Many point to the fact that moving averages are lagging, and as such are not useful technical indicators. Yes, moving averages by design are lagging in nature but it is also a very useful indicator when deployed with other technical indicators (MACD) and different technical disciplines (i.e., pattern recognition analysis, price breakout projections, Fibonacci retracement etc.).


Enclosed below is a chart showing the distance from moving average (DMA) indicator applied to S&P 500 Index (SPX). We have alluded to the fact that the recent Nov 2019 technical breakout is like the prior 2-year technical base breakout. For instance, the breakout above 2,122 in 7/5/16 suggests +296 points for a minimum SPX target of 2,714. SPX quickly exceeded its technical projection trading to a high of 2,872.87 (1/26/18) before finally transitioning to a 2-year consolidation phase via a broadening top/bottom and/or head/shoulders bottom pattern from 2018-2019. It is important to note the distance of SPX price from its 200-day moving average traded to an extreme high of 12.96% during 1/26/18. At the same time, MACD price momentum indicator also peaked at an extreme high of 48.67 on 1/26/18.

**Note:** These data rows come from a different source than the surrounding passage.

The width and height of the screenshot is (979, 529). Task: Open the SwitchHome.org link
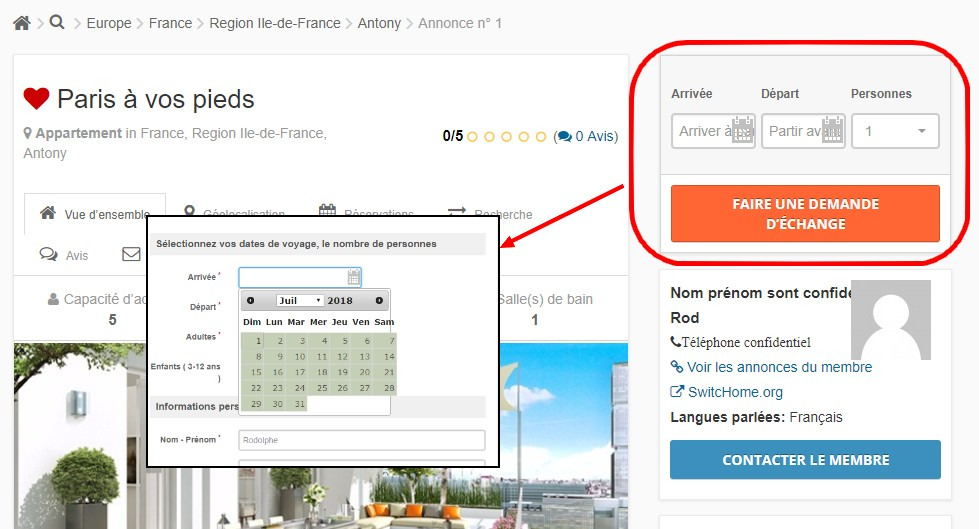pos(727,392)
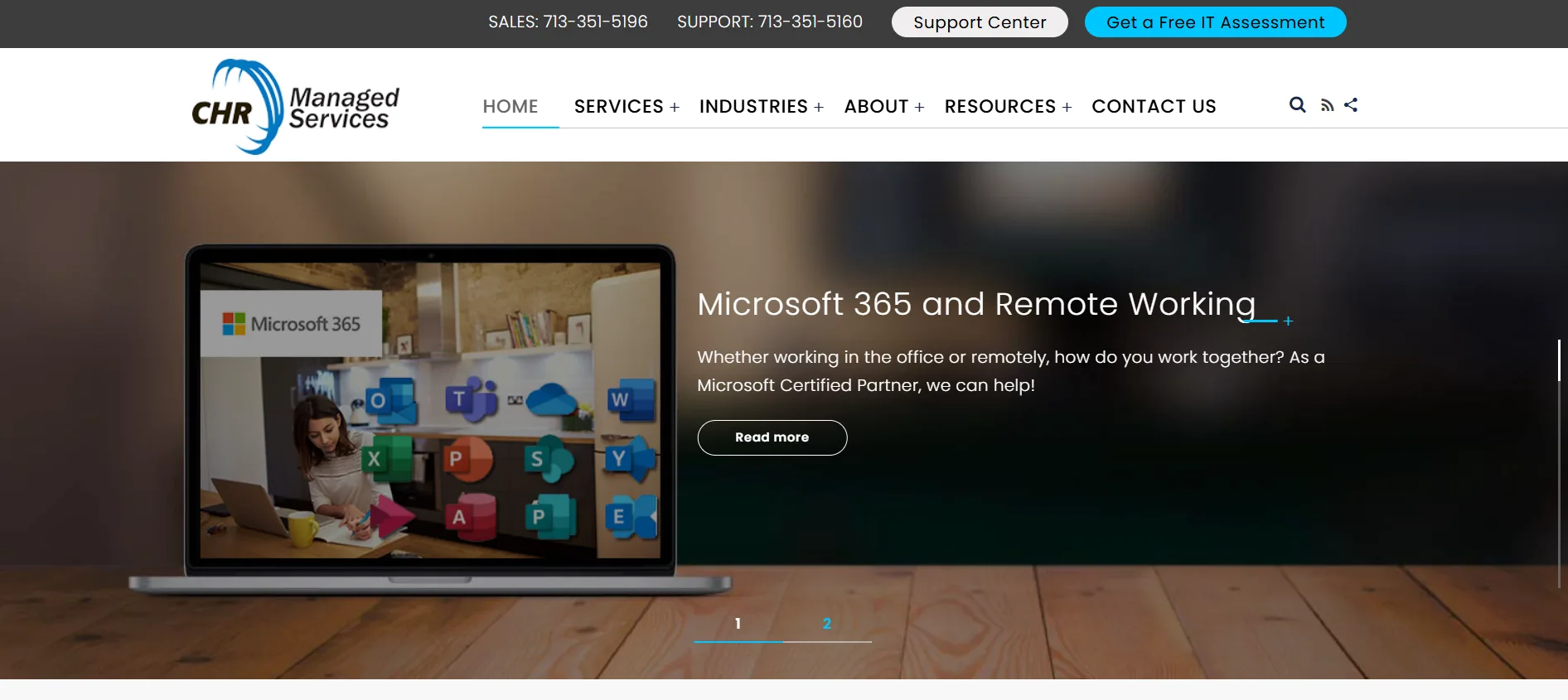Switch to slide 2 in carousel

[x=826, y=624]
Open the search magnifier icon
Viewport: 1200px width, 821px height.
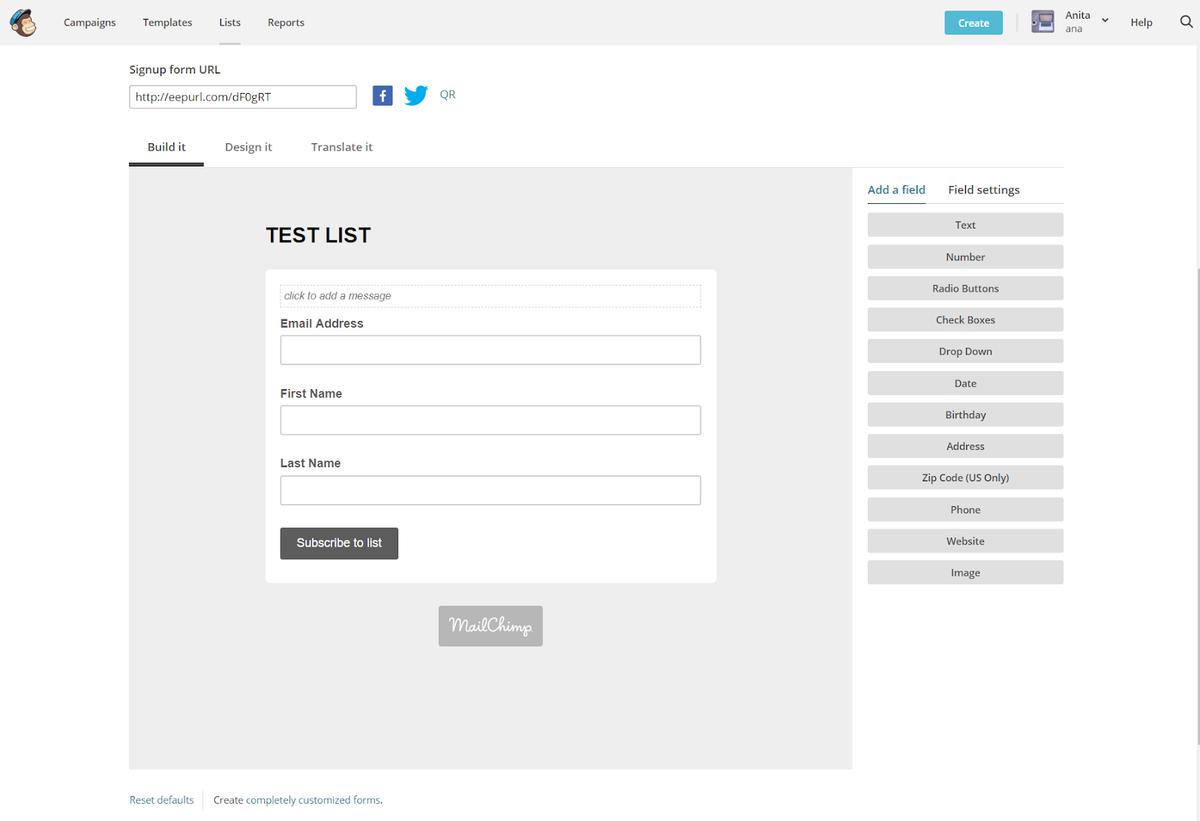(x=1186, y=22)
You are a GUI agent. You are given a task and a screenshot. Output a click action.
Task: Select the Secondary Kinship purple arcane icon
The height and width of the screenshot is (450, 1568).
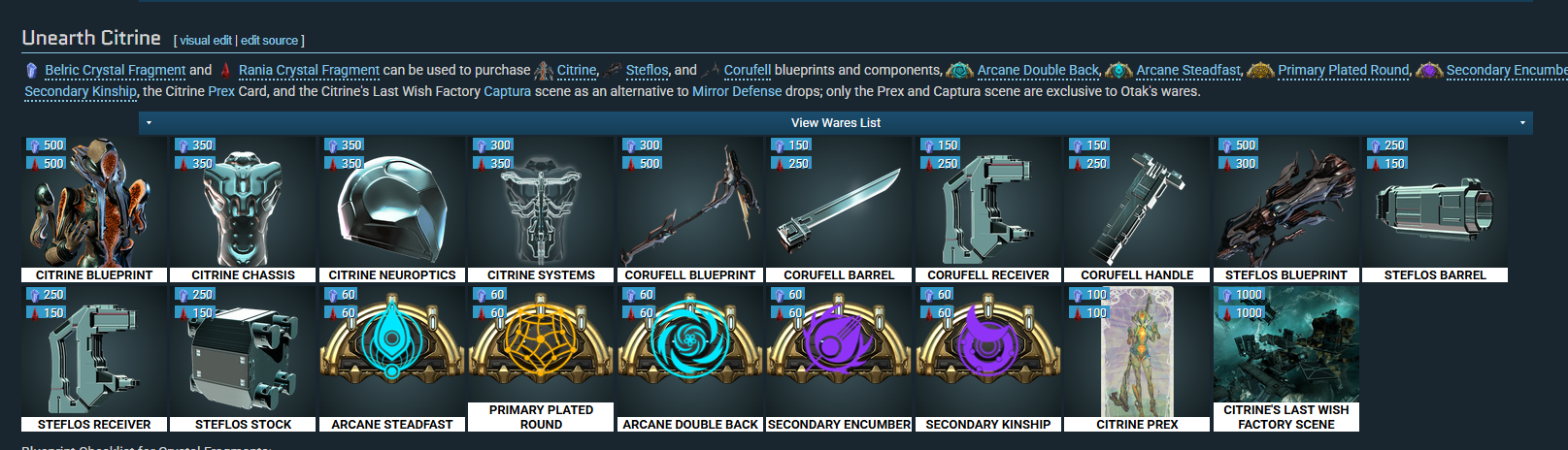[988, 351]
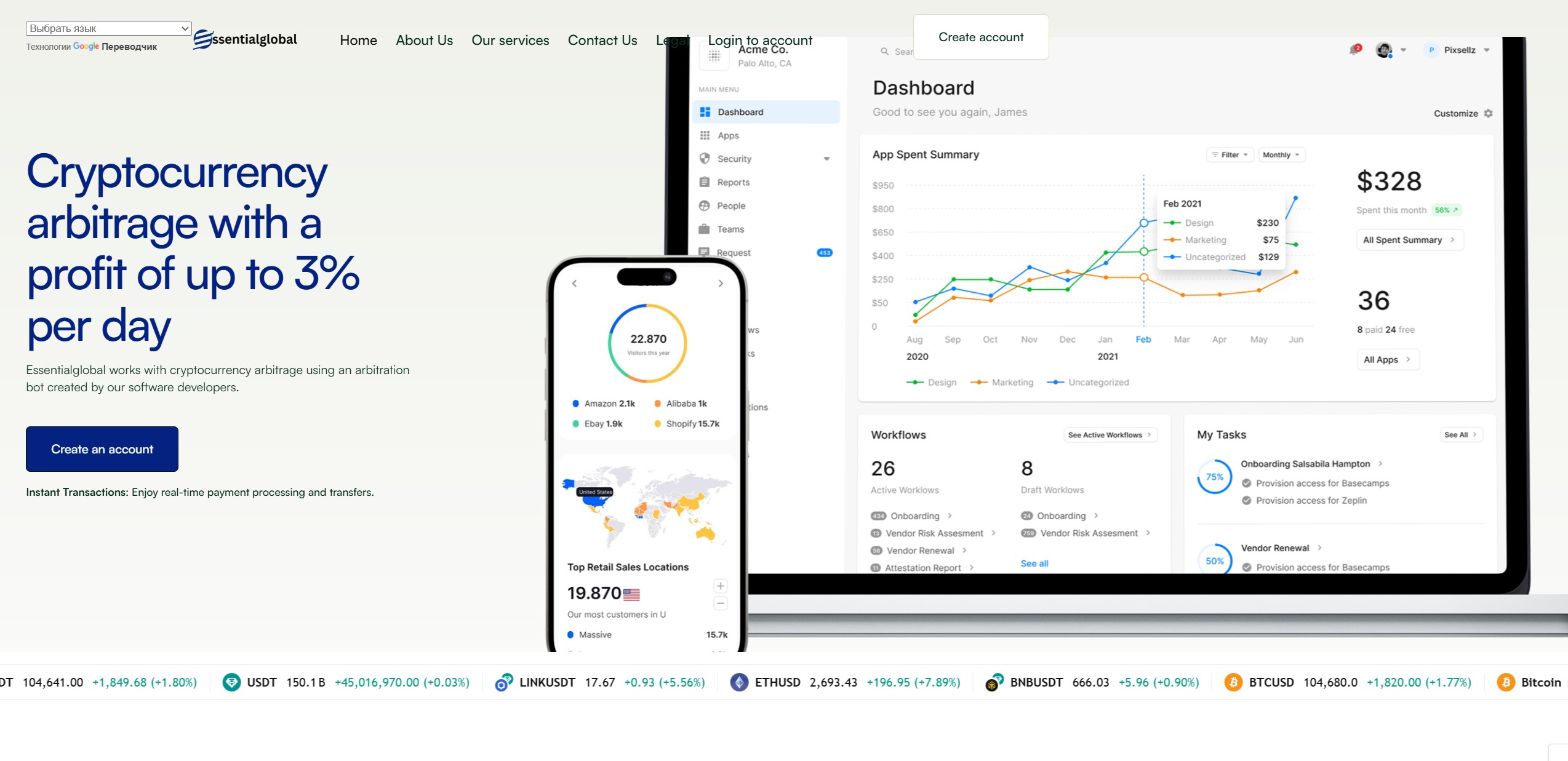
Task: Click the ETHUSD Ethereum icon in ticker
Action: (x=739, y=682)
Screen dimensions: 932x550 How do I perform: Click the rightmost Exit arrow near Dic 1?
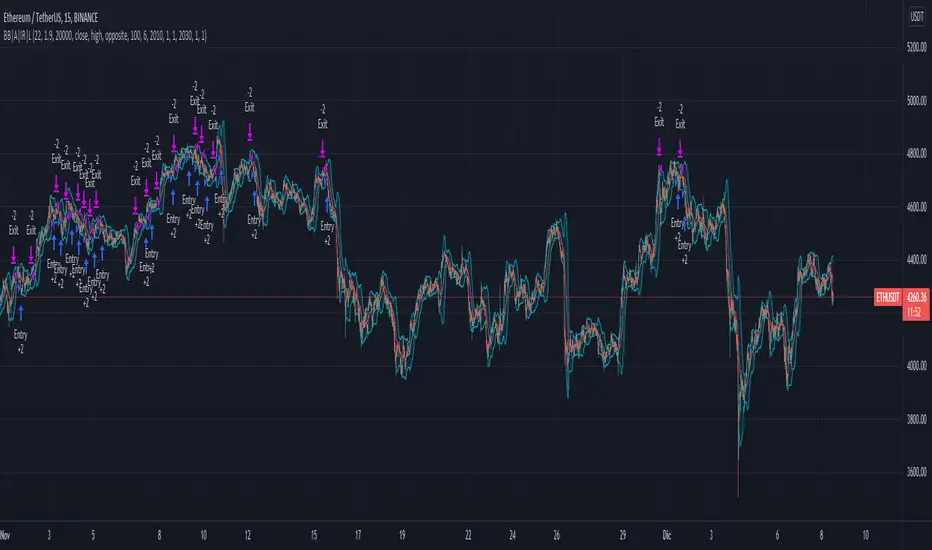[x=680, y=149]
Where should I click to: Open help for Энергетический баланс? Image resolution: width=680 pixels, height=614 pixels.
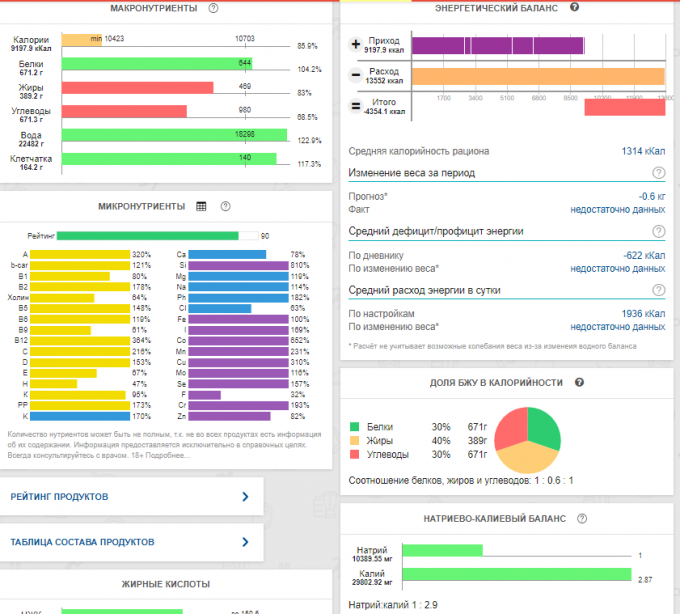574,7
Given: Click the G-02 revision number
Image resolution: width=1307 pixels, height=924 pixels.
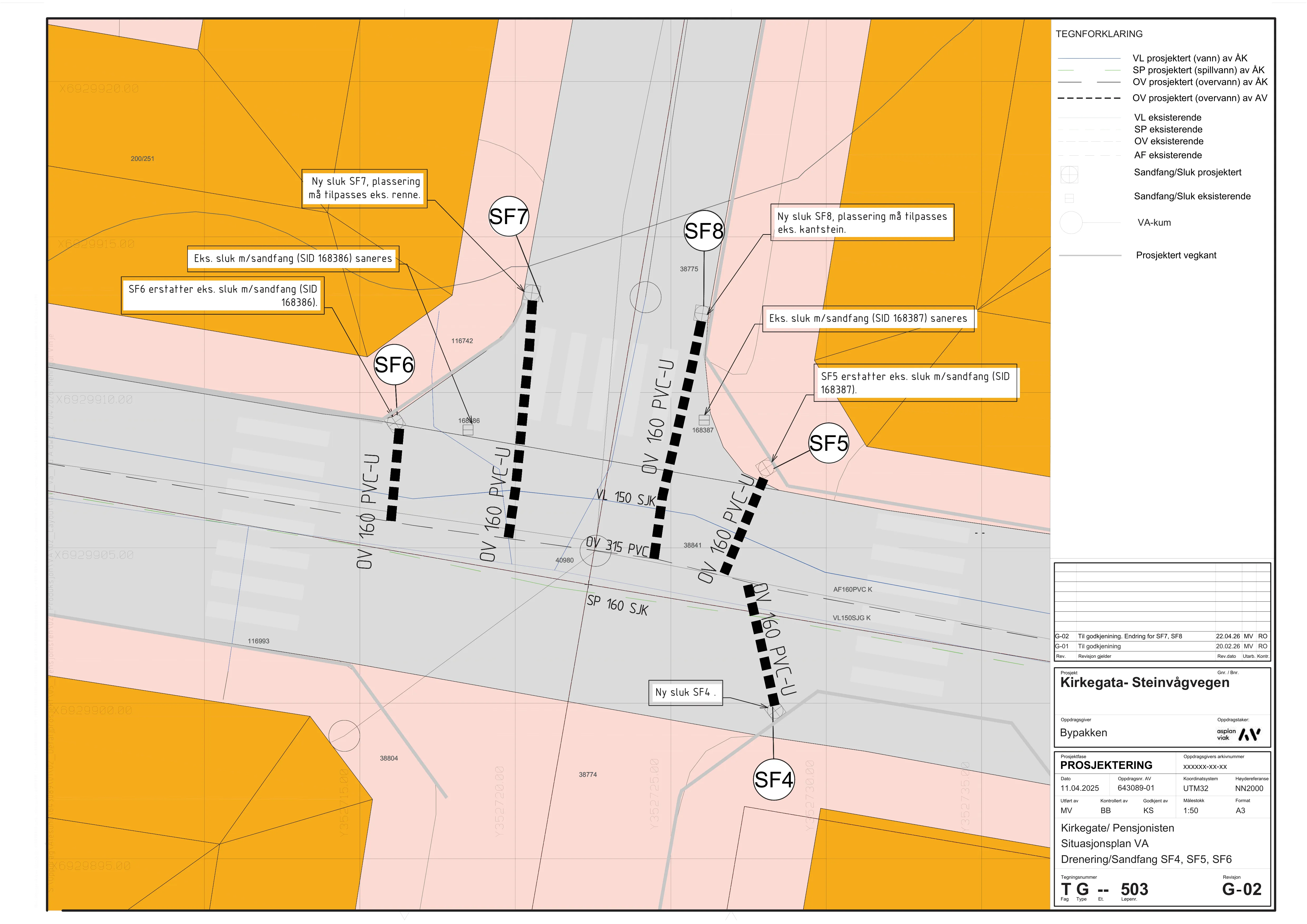Looking at the screenshot, I should (1241, 889).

As we fast forward to the current timeframe, a recent technical breakout above 3,053 on 11/1/19 confirms a 2-year broadening top/bottom and/or head/shoulders bottom technical pattern. Since the height of the technical base is nearly 616-points it renders a minimum SPX breakout target of 3,669. Although SPX is technically extended from a near-term basis, the intermediate-term technical outlook remains favorable. Why? SPX has yet to achieve its minimum 2-year breakout target of 3,669. Under a bullish market environment, SPX can overshoot its minimum technical target and trade to as high as 3,884 (+5.85%). In addition, the distance from its 200-day ma is currently at 9.5%. If SPX replicates the prior bull rally from 2017-2018 then it is reasonable to expect the DMA indicator to again retest the extreme level of 12.96% possibly during 2020 resulting in the above SPX price objectives. Does this then answer the question of when is the peak in SPX?